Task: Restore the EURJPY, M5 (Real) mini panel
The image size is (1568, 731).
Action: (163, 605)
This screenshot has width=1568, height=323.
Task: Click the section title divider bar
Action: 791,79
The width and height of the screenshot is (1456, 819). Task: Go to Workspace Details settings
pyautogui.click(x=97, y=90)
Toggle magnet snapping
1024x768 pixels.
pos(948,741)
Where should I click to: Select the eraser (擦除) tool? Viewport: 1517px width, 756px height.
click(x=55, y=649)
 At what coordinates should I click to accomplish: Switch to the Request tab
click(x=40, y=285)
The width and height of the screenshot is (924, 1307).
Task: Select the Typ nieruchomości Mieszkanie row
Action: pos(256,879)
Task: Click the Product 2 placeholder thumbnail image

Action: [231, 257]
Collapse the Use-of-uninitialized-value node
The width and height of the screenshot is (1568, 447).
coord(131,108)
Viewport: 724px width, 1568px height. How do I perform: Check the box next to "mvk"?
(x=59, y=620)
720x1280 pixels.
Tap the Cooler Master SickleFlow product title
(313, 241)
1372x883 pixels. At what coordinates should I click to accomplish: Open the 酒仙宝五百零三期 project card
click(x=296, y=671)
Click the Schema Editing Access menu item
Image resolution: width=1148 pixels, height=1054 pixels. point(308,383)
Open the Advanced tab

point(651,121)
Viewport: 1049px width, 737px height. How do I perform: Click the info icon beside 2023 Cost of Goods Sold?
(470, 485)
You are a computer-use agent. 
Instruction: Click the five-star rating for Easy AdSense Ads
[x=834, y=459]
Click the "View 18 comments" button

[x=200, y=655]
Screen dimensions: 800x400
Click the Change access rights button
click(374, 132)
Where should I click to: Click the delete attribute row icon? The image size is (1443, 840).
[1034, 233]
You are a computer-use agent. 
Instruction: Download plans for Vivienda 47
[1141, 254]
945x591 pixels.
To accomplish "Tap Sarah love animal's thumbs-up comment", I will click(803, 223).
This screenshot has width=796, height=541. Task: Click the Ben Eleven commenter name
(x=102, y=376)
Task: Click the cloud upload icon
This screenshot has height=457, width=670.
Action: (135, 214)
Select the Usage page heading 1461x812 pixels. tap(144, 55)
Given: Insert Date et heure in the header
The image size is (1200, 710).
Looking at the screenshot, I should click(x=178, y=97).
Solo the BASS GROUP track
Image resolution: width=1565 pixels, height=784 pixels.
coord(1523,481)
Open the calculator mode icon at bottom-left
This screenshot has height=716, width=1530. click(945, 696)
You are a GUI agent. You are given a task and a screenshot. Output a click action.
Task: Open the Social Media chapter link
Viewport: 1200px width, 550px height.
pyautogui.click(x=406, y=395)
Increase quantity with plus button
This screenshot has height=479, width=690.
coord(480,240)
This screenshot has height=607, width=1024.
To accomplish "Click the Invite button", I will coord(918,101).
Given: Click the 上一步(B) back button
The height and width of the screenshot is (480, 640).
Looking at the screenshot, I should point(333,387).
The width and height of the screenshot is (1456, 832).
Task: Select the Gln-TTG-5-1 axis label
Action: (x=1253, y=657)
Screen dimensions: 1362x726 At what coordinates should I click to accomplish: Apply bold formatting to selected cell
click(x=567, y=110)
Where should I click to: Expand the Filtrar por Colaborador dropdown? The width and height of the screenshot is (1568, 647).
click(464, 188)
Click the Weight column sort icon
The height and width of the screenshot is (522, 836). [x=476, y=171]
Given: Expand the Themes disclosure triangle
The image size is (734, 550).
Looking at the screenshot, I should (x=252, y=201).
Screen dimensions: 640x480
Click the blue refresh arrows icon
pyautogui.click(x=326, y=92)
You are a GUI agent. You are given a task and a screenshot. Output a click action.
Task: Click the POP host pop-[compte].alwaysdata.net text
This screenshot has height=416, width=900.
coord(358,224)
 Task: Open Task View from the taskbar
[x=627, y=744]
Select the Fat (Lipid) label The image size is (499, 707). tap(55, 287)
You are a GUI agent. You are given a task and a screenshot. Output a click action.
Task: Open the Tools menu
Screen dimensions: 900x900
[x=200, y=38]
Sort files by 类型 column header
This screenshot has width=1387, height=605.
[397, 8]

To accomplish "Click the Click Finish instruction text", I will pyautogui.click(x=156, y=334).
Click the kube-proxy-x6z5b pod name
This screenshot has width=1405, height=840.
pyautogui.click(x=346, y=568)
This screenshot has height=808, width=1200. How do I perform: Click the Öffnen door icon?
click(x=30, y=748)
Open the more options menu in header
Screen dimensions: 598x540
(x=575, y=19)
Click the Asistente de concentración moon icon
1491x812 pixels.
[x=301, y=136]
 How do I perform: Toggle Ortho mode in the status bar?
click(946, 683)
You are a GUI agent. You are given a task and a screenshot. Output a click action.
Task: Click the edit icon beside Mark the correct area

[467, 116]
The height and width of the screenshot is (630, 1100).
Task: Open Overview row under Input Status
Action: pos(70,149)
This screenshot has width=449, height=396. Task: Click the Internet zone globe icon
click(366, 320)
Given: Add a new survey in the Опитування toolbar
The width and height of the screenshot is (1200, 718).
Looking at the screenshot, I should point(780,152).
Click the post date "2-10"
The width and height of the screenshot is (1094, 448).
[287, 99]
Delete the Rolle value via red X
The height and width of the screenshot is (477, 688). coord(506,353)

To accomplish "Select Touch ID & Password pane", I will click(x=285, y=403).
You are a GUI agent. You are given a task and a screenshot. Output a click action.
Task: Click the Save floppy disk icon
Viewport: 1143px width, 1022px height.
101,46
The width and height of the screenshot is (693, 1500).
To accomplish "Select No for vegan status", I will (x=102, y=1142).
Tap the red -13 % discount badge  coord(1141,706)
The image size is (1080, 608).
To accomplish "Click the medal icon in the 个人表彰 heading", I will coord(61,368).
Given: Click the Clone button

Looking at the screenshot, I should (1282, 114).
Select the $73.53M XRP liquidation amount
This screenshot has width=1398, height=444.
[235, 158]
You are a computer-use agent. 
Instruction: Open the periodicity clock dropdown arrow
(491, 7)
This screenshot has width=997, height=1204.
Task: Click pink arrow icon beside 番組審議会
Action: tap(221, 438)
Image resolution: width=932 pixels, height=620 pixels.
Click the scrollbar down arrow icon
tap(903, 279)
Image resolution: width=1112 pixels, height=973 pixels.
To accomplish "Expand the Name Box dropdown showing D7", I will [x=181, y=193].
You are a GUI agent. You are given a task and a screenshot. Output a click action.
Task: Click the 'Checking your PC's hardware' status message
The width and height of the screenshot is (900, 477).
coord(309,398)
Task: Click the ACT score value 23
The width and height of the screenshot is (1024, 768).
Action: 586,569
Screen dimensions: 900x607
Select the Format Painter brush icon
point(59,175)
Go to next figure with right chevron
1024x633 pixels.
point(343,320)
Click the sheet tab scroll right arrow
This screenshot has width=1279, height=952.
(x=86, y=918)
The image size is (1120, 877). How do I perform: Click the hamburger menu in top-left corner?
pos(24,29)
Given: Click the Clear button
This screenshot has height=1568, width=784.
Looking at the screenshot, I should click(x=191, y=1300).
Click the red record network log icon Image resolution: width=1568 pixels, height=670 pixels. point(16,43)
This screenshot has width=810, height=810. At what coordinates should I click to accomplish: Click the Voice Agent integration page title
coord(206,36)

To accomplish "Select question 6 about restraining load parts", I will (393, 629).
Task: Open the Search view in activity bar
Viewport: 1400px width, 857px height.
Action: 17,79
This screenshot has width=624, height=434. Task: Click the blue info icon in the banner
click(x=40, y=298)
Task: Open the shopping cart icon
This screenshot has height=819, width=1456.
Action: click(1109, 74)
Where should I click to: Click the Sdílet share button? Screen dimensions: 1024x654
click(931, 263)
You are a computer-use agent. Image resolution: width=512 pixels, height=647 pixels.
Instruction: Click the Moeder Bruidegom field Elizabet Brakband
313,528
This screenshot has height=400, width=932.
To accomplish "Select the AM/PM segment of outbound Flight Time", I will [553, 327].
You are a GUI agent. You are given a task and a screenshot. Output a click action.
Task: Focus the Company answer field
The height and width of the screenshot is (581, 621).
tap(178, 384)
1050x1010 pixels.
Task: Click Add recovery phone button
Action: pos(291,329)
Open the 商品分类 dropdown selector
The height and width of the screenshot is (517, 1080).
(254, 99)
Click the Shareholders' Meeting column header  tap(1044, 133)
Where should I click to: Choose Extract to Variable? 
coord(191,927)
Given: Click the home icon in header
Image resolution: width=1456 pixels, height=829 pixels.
^^^^^^^^^^^^^^^^
What you will do =
Each line in the material with "heading" in it must be reported.

Written solution =
Select the Usage page heading 1461x812 pixels. tap(144, 55)
To accomplish "Click the medal icon in the 个人表彰 heading", I will coord(61,368).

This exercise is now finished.